◆ OPDRACHT ◆
Welk identificatienummer heeft het bestemmingsplan Kippenkade 1, Reeuwijk volgens de begripsbepalingen hieronder?

◆ GEGEVEN TEKST ◆

------------------------------------------------------------------------

Artikel 1 Begrippen
1.1 plan
Het bestemmingsplan Kippenkade 1, Reeuwijk met identificatienummer NL.IMRO.1901.BPkippenkade1-BP80 van de gemeente Bodegraven-Reeuwijk.
1.2 bestemmingsplan
De geometrisch bepaalde planobjecten met de bijbehorende regels en de daarbij behorende bijlagen.
1.3 aanduiding
Een geometrisch bepaald vlak of figuur, waarmee gronden zijn aangeduid, waar ingevolge de regels regels worden gesteld ten aanzien van het gebruik en/of het bebouwen van deze gronden.
1.4 aanduidingsgrens
De grens van een aanduiding indien het een vlak betreft.
1.5 afwijking
Een afwijking van het bestemmingsplan als bedoeld in art. 2.1, lid 1, onder c, van de Wabo juncto art.
2.12, eerste lid, onder a, sub 1, van de Wabo.
1.6 bebouwing
Eén of meer gebouwen en/of bouwwerken geen gebouwen zijnde.
1.7 bebouwingsgrens
Een grens van een bouwperceel, welke niet door gebouwen mag worden overschreden, behoudens krachtens deze regels toegelaten afwijkingen.
1.8 bebouwingspercentage
Een binnen een bij het plan behorend geometrisch bepaald vlak of in de regels aangegeven percentage, dat de grootte aangeeft van een deel van het bouwperceel, dan wel bouwvlak of bestemmingsvlak dat ten hoogste mag worden bebouwd; dit percentage heeft geen betrekking op ondergrondse
parkeergarages.
1.9 bed & breakfast
Een kleinschalige, aan de woonfunctie ondergeschikte, verblijfsvoorziening, gericht op het aanbieden van logies en ontbijt. Onder een bed & breakfast voorziening wordt niet verstaan overnachting, noodzakelijk in verband met het verrichten van tijdelijke of seizoensgebonden werkzaamheden en/of arbeid of permanente kamerverhuur.
Bevoegd gezag zoals bedoeld in de Wet algemene bepalingen omgevingsrecht.
1.13 bijbehorend bouwwerk
Uitbreiding van een hoofdgebouw dan wel functioneel met een zich op hetzelfde perceel bevindend hoofdgebouw verbonden, daar al dan niet tegen aangebouwd en met de aarde verbonden bouwwerk met een dak.
1.14 bouwen
Het plaatsen, het geheel of gedeeltelijk oprichten, vernieuwen of veranderen en het vergroten van een bouwwerk.
1.15 bouwgrens De grens van een bouwvlak.
1.16 bouwlaag
Een doorlopend gedeelte van een gebouw dat is begrensd door op (nagenoeg) gelijke hoogte liggende vloeren of balklagen en dat zodanige afmetingen en vormen heeft dat dit gedeelte zonder ingrijpende voorzieningen voor functies uit de bestemmingsomschrijving geschikt of geschikt te maken is.

------------------------------------------------------------------------

◆ GEGEVENS ◆
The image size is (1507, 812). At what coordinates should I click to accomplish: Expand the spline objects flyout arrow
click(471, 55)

------------------------------------------------------------------------

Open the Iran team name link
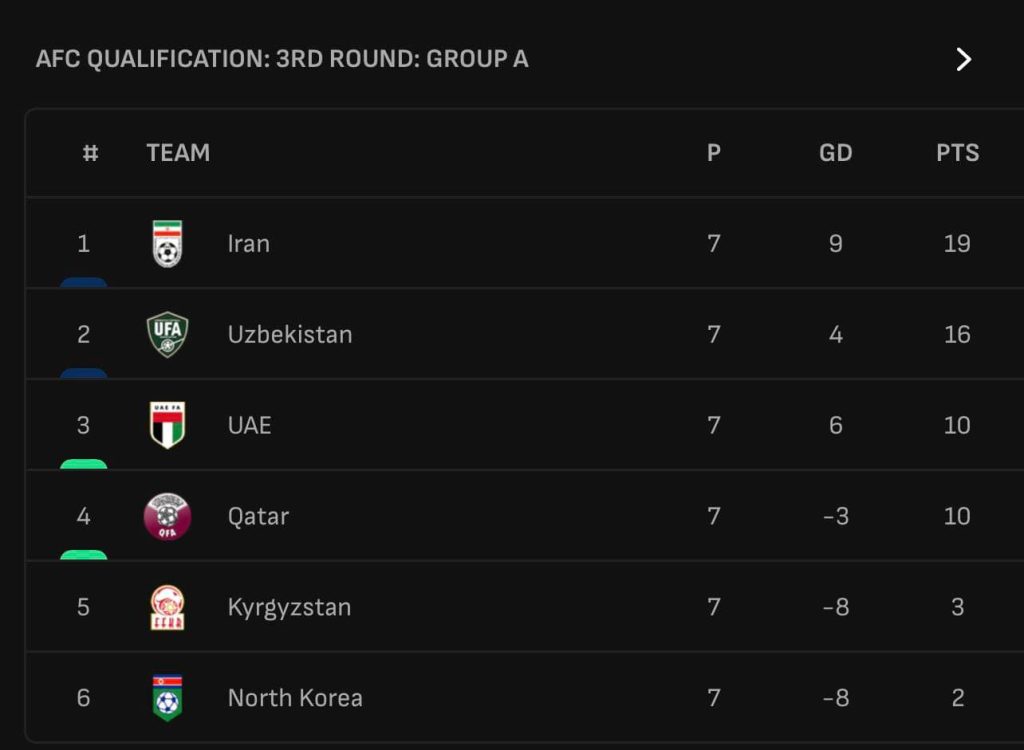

------------------------------------------------------------------------

◆ ANTWOORD ◆
NL.IMRO.1901.BPkippenkade1-BP80